In principle, perhaps.  In practice, in C, types are not first-class
objects.  There is a very limited set of operations you can do with
the result of typeof.  In fact, the only useful thing you can do with
it is use it to declare a variable or use it in a typecast.  If we
simply define typeof as returning a type which is large enough to hold
any value which can be put into the argument of the typeof, then I
think we are consistent and coherent.  Yes, it is true that you will
be able to store values into a variable declared using the result of
typeof which you can not then store back into the variable which was
the argument of typeof.  That might be a problem in principle, but I
don't see why it will be a problem in practice.

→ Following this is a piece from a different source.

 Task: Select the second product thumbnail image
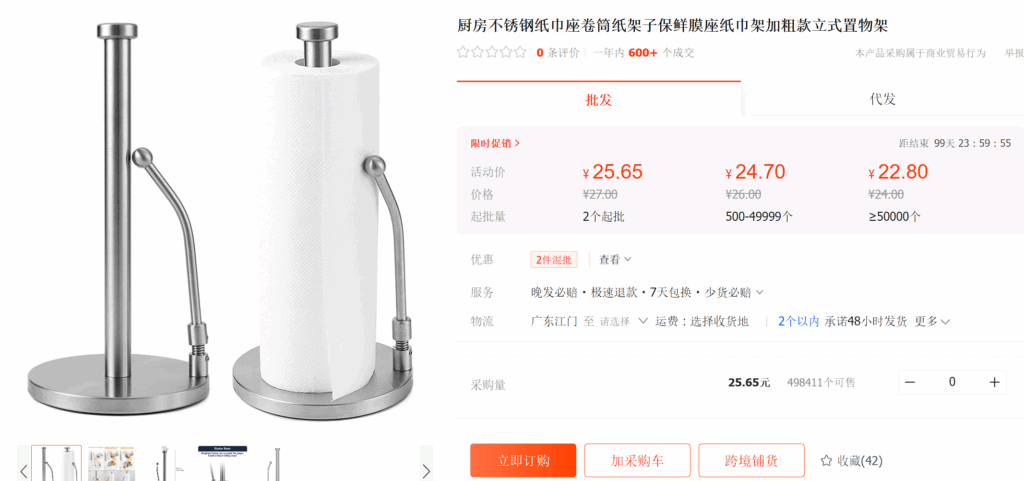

The reason to support typeof in this way is to make cases like the
example in the gcc manual work correctly.

     #define max(a,b) \
       ({ typeof (a) _a = (a); \
           typeof (b) _b = (b); \
         _a > _b ? _a : _b; })

>   While we're on the subject, I've always been curious what on earth the meaning
> of 
> struct foo {
>    int   bar : 1;
> };
> could possibly mean.  What are the range of values in a 1-bit signed int?  Is
> that 1 bit the sign bit or the value field?  Can bar hold the values 0 and 1, or
> 0 and -1, or some other set?  (+1 and -1, maybe, or perhaps the only two values
> it can hold are +0 and -0?)  In a one bit field, the twos-complement operation
> degenerates into the identity - how can the concept of signed arithmetic retain
> any coherency in this case?

It holds the set of values {0, -1}.  This is no different from the
fact that -INT_MIN is itself INT_MIN.  Signed arithmetic in a
twos-complement representation is inherently incoherent, at least when
compared to arithmetic in the integer field.